Exercise: Reproduce the data exactly.

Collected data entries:

....................

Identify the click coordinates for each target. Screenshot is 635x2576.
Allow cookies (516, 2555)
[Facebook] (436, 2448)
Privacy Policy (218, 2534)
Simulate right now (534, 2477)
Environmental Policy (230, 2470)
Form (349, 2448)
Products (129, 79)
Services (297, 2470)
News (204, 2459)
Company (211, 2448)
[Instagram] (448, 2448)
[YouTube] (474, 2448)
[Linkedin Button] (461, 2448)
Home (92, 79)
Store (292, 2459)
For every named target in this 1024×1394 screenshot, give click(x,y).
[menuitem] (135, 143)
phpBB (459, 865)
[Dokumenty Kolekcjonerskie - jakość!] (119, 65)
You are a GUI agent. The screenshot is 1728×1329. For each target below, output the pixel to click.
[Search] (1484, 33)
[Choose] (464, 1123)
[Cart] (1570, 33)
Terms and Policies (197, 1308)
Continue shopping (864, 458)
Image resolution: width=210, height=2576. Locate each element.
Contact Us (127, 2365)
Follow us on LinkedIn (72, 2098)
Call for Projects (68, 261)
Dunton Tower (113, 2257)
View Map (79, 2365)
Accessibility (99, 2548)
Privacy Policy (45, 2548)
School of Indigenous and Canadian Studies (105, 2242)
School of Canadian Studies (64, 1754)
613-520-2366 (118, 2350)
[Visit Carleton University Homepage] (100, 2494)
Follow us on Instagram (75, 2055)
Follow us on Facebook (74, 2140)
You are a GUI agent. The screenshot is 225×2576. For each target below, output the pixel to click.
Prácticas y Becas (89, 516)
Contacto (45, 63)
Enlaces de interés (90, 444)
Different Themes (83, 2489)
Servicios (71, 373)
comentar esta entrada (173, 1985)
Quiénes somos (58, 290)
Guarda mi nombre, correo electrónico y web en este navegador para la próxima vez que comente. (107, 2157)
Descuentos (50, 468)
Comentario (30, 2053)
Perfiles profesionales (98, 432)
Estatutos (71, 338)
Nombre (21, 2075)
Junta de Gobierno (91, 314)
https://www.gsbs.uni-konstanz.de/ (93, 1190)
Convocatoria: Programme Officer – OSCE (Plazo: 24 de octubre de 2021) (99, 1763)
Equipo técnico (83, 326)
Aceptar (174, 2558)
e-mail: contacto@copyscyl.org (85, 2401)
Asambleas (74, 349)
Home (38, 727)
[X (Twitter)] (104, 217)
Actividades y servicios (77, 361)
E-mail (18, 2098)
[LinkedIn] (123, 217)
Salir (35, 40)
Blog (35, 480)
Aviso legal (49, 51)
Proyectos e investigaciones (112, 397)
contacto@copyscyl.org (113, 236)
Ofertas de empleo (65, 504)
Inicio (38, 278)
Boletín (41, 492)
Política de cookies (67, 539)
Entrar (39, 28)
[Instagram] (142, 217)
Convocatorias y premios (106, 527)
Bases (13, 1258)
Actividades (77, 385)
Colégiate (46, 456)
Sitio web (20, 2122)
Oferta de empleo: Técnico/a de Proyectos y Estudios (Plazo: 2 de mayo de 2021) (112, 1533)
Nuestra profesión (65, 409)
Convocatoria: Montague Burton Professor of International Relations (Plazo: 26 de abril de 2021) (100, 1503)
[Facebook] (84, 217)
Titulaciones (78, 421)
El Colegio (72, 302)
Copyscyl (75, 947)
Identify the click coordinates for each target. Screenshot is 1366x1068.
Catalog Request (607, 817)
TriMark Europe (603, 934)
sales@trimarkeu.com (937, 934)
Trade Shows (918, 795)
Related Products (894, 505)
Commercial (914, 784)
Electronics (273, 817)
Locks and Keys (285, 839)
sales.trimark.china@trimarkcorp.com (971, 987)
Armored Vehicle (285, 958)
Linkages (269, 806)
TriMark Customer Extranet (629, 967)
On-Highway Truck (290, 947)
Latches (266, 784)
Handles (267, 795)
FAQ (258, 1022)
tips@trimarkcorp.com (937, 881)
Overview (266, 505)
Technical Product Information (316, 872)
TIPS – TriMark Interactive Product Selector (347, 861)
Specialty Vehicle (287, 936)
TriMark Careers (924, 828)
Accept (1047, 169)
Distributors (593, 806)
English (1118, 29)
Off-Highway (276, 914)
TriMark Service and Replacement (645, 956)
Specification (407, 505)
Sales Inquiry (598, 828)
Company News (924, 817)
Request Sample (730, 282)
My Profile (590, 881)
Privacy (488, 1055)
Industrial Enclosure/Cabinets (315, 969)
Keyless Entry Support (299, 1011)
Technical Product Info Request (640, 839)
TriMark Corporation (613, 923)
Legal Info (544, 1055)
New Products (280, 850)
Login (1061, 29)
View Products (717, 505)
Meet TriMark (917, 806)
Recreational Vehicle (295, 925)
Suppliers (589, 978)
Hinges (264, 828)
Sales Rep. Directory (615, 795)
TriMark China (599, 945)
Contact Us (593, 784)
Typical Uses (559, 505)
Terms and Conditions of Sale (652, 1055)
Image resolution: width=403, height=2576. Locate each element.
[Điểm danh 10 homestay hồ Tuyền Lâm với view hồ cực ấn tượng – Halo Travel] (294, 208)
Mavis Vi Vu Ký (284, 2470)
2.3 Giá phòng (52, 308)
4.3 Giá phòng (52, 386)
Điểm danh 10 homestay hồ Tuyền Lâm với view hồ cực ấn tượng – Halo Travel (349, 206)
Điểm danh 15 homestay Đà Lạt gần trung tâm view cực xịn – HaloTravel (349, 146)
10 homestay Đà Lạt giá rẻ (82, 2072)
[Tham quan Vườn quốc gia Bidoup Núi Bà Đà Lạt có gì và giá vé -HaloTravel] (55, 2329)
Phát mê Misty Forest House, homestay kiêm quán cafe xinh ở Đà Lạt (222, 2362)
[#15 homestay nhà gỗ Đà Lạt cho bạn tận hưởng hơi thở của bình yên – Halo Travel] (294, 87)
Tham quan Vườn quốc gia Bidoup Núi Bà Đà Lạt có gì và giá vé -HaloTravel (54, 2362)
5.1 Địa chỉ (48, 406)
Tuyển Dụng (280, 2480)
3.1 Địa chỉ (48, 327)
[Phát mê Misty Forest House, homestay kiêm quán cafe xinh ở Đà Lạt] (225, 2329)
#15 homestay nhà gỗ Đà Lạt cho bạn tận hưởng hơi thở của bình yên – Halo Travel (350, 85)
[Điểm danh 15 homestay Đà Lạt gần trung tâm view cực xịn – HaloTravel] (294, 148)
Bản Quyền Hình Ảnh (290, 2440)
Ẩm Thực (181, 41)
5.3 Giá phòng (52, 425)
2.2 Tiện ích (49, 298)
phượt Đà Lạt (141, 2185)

....................

Answer below:
Identify the click coordinates for each target. Screenshot is 635x2576.
Allow cookies (516, 2555)
[Facebook] (436, 2448)
Privacy Policy (218, 2534)
Simulate right now (534, 2477)
Environmental Policy (230, 2470)
Form (349, 2448)
Products (129, 79)
Services (297, 2470)
News (204, 2459)
Company (211, 2448)
[Instagram] (448, 2448)
[YouTube] (474, 2448)
[Linkedin Button] (461, 2448)
Home (92, 79)
Store (292, 2459)
For every named target in this 1024×1394 screenshot, give click(x,y).
[menuitem] (135, 143)
phpBB (459, 865)
[Dokumenty Kolekcjonerskie - jakość!] (119, 65)
You are a GUI agent. The screenshot is 1728×1329. For each target below, output the pixel to click.
[Search] (1484, 33)
[Choose] (464, 1123)
[Cart] (1570, 33)
Terms and Policies (197, 1308)
Continue shopping (864, 458)
Image resolution: width=210, height=2576. Locate each element.
Contact Us (127, 2365)
Follow us on LinkedIn (72, 2098)
Call for Projects (68, 261)
Dunton Tower (113, 2257)
View Map (79, 2365)
Accessibility (99, 2548)
Privacy Policy (45, 2548)
School of Indigenous and Canadian Studies (105, 2242)
School of Canadian Studies (64, 1754)
613-520-2366 (118, 2350)
[Visit Carleton University Homepage] (100, 2494)
Follow us on Instagram (75, 2055)
Follow us on Facebook (74, 2140)
You are a GUI agent. The screenshot is 225×2576. For each target below, output the pixel to click.
Prácticas y Becas (89, 516)
Contacto (45, 63)
Enlaces de interés (90, 444)
Different Themes (83, 2489)
Servicios (71, 373)
comentar esta entrada (173, 1985)
Quiénes somos (58, 290)
Guarda mi nombre, correo electrónico y web en este navegador para la próxima vez que comente. (107, 2157)
Descuentos (50, 468)
Comentario (30, 2053)
Perfiles profesionales (98, 432)
Estatutos (71, 338)
Nombre (21, 2075)
Junta de Gobierno (91, 314)
https://www.gsbs.uni-konstanz.de/ (93, 1190)
Convocatoria: Programme Officer – OSCE (Plazo: 24 de octubre de 2021) (99, 1763)
Equipo técnico (83, 326)
Aceptar (174, 2558)
e-mail: contacto@copyscyl.org (85, 2401)
Asambleas (74, 349)
Home (38, 727)
[X (Twitter)] (104, 217)
Actividades y servicios (77, 361)
E-mail (18, 2098)
[LinkedIn] (123, 217)
Salir (35, 40)
Blog (35, 480)
Aviso legal (49, 51)
Proyectos e investigaciones (112, 397)
contacto@copyscyl.org (113, 236)
Ofertas de empleo (65, 504)
Inicio (38, 278)
Boletín (41, 492)
Política de cookies (67, 539)
Entrar (39, 28)
[Instagram] (142, 217)
Convocatorias y premios (106, 527)
Bases (13, 1258)
Actividades (77, 385)
Colégiate (46, 456)
Sitio web (20, 2122)
Oferta de empleo: Técnico/a de Proyectos y Estudios (Plazo: 2 de mayo de 2021) (112, 1533)
Nuestra profesión (65, 409)
Convocatoria: Montague Burton Professor of International Relations (Plazo: 26 de abril de 2021) (100, 1503)
[Facebook] (84, 217)
Titulaciones (78, 421)
El Colegio (72, 302)
Copyscyl (75, 947)
Identify the click coordinates for each target. Screenshot is 1366x1068.
Catalog Request (607, 817)
TriMark Europe (603, 934)
sales@trimarkeu.com (937, 934)
Trade Shows (918, 795)
Related Products (894, 505)
Commercial (914, 784)
Electronics (273, 817)
Locks and Keys (285, 839)
sales.trimark.china@trimarkcorp.com (971, 987)
Armored Vehicle (285, 958)
Linkages (269, 806)
TriMark Customer Extranet (629, 967)
On-Highway Truck (290, 947)
Latches (266, 784)
Handles (267, 795)
FAQ (258, 1022)
tips@trimarkcorp.com (937, 881)
Overview (266, 505)
Technical Product Information (316, 872)
TIPS – TriMark Interactive Product Selector (347, 861)
Specialty Vehicle (287, 936)
TriMark Careers (924, 828)
Accept (1047, 169)
Distributors (593, 806)
English (1118, 29)
Off-Highway (276, 914)
TriMark Service and Replacement (645, 956)
Specification (407, 505)
Sales Inquiry (598, 828)
Company News (924, 817)
Request Sample (730, 282)
My Profile (590, 881)
Privacy (488, 1055)
Industrial Enclosure/Cabinets (315, 969)
Keyless Entry Support (299, 1011)
Technical Product Info Request (640, 839)
TriMark Corporation (613, 923)
Legal Info (544, 1055)
New Products (280, 850)
Login (1061, 29)
View Products (717, 505)
Meet TriMark (917, 806)
Recreational Vehicle (295, 925)
Suppliers (589, 978)
Hinges (264, 828)
Sales Rep. Directory (615, 795)
TriMark China (599, 945)
Contact Us (593, 784)
Typical Uses (559, 505)
Terms and Conditions of Sale (652, 1055)
Image resolution: width=403, height=2576. Locate each element.
[Điểm danh 10 homestay hồ Tuyền Lâm với view hồ cực ấn tượng – Halo Travel] (294, 208)
Mavis Vi Vu Ký (284, 2470)
2.3 Giá phòng (52, 308)
4.3 Giá phòng (52, 386)
Điểm danh 10 homestay hồ Tuyền Lâm với view hồ cực ấn tượng – Halo Travel (349, 206)
Điểm danh 15 homestay Đà Lạt gần trung tâm view cực xịn – HaloTravel (349, 146)
10 homestay Đà Lạt giá rẻ (82, 2072)
[Tham quan Vườn quốc gia Bidoup Núi Bà Đà Lạt có gì và giá vé -HaloTravel] (55, 2329)
Phát mê Misty Forest House, homestay kiêm quán cafe xinh ở Đà Lạt (222, 2362)
[#15 homestay nhà gỗ Đà Lạt cho bạn tận hưởng hơi thở của bình yên – Halo Travel] (294, 87)
Tham quan Vườn quốc gia Bidoup Núi Bà Đà Lạt có gì và giá vé -HaloTravel (54, 2362)
5.1 Địa chỉ (48, 406)
Tuyển Dụng (280, 2480)
3.1 Địa chỉ (48, 327)
[Phát mê Misty Forest House, homestay kiêm quán cafe xinh ở Đà Lạt] (225, 2329)
#15 homestay nhà gỗ Đà Lạt cho bạn tận hưởng hơi thở của bình yên – Halo Travel (350, 85)
[Điểm danh 15 homestay Đà Lạt gần trung tâm view cực xịn – HaloTravel] (294, 148)
Bản Quyền Hình Ảnh (290, 2440)
Ẩm Thực (181, 41)
5.3 Giá phòng (52, 425)
2.2 Tiện ích (49, 298)
phượt Đà Lạt (141, 2185)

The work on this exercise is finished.